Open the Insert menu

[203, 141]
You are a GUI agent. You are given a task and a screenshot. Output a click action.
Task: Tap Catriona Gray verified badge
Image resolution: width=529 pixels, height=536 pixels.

═══

Nothing but an exact transcription of the records is expected.

■ **EXPECTED OUTPUT**
Open the Insert menu

[203, 141]
You are a GUI agent. You are given a task and a screenshot. Output a click action.
Task: Tap Catriona Gray verified badge
Image resolution: width=529 pixels, height=536 pixels.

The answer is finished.